Directive: Reproduce the data below, swapping every "heading" for "title" and keeping everything else the same.

------ Supplied information ------

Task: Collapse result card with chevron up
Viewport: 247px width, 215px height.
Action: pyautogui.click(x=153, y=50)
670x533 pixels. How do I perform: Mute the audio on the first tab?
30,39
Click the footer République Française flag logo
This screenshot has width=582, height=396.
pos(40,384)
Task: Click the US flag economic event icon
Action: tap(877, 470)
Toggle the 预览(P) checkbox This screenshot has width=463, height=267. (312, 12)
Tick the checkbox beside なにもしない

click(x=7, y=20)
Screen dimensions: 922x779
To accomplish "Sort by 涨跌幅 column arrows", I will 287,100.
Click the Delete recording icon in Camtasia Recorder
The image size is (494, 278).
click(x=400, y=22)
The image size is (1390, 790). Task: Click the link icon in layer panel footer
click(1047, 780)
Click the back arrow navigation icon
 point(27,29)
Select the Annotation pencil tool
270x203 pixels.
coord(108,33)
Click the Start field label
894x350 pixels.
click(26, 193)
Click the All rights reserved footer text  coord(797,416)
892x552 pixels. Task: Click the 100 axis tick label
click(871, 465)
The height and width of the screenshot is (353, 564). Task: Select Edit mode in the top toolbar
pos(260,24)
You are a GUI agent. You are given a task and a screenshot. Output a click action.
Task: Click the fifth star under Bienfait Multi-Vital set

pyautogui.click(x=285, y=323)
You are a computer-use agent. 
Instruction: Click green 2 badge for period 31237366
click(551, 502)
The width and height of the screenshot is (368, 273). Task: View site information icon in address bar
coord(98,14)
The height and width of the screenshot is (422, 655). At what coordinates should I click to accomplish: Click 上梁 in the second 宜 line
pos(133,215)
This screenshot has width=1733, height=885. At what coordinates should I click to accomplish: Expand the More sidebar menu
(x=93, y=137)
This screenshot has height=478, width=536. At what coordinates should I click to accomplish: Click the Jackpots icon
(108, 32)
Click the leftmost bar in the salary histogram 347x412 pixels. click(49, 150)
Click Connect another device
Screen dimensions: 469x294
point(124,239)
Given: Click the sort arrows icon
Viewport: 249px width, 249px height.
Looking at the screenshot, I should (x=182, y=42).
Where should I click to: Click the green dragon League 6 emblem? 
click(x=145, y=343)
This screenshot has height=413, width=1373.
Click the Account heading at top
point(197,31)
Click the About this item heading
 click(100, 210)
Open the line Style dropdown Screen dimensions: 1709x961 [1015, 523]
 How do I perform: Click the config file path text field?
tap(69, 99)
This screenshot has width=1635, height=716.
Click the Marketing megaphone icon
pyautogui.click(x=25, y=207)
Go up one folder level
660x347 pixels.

------

Final result:
Task: Collapse result card with chevron up
Viewport: 247px width, 215px height.
Action: pyautogui.click(x=153, y=50)
670x533 pixels. How do I perform: Mute the audio on the first tab?
30,39
Click the footer République Française flag logo
This screenshot has width=582, height=396.
pos(40,384)
Task: Click the US flag economic event icon
Action: tap(877, 470)
Toggle the 预览(P) checkbox This screenshot has width=463, height=267. (312, 12)
Tick the checkbox beside なにもしない

click(x=7, y=20)
Screen dimensions: 922x779
To accomplish "Sort by 涨跌幅 column arrows", I will 287,100.
Click the Delete recording icon in Camtasia Recorder
The image size is (494, 278).
click(x=400, y=22)
The image size is (1390, 790). Task: Click the link icon in layer panel footer
click(1047, 780)
Click the back arrow navigation icon
 point(27,29)
Select the Annotation pencil tool
270x203 pixels.
coord(108,33)
Click the Start field label
894x350 pixels.
click(26, 193)
Click the All rights reserved footer text  coord(797,416)
892x552 pixels. Task: Click the 100 axis tick label
click(871, 465)
The height and width of the screenshot is (353, 564). Task: Select Edit mode in the top toolbar
pos(260,24)
You are a GUI agent. You are given a task and a screenshot. Output a click action.
Task: Click the fifth star under Bienfait Multi-Vital set

pyautogui.click(x=285, y=323)
You are a computer-use agent. 
Instruction: Click green 2 badge for period 31237366
click(551, 502)
The width and height of the screenshot is (368, 273). Task: View site information icon in address bar
coord(98,14)
The height and width of the screenshot is (422, 655). At what coordinates should I click to accomplish: Click 上梁 in the second 宜 line
pos(133,215)
This screenshot has width=1733, height=885. At what coordinates should I click to accomplish: Expand the More sidebar menu
(x=93, y=137)
This screenshot has height=478, width=536. At what coordinates should I click to accomplish: Click the Jackpots icon
(108, 32)
Click the leftmost bar in the salary histogram 347x412 pixels. click(49, 150)
Click Connect another device
Screen dimensions: 469x294
point(124,239)
Given: Click the sort arrows icon
Viewport: 249px width, 249px height.
Looking at the screenshot, I should (x=182, y=42).
Where should I click to: Click the green dragon League 6 emblem? 
click(x=145, y=343)
This screenshot has height=413, width=1373.
Click the Account title at top
point(197,31)
Click the About this item title
 click(100, 210)
Open the line Style dropdown Screen dimensions: 1709x961 [1015, 523]
 How do I perform: Click the config file path text field?
tap(69, 99)
This screenshot has width=1635, height=716.
Click the Marketing megaphone icon
pyautogui.click(x=25, y=207)
Go up one folder level
660x347 pixels.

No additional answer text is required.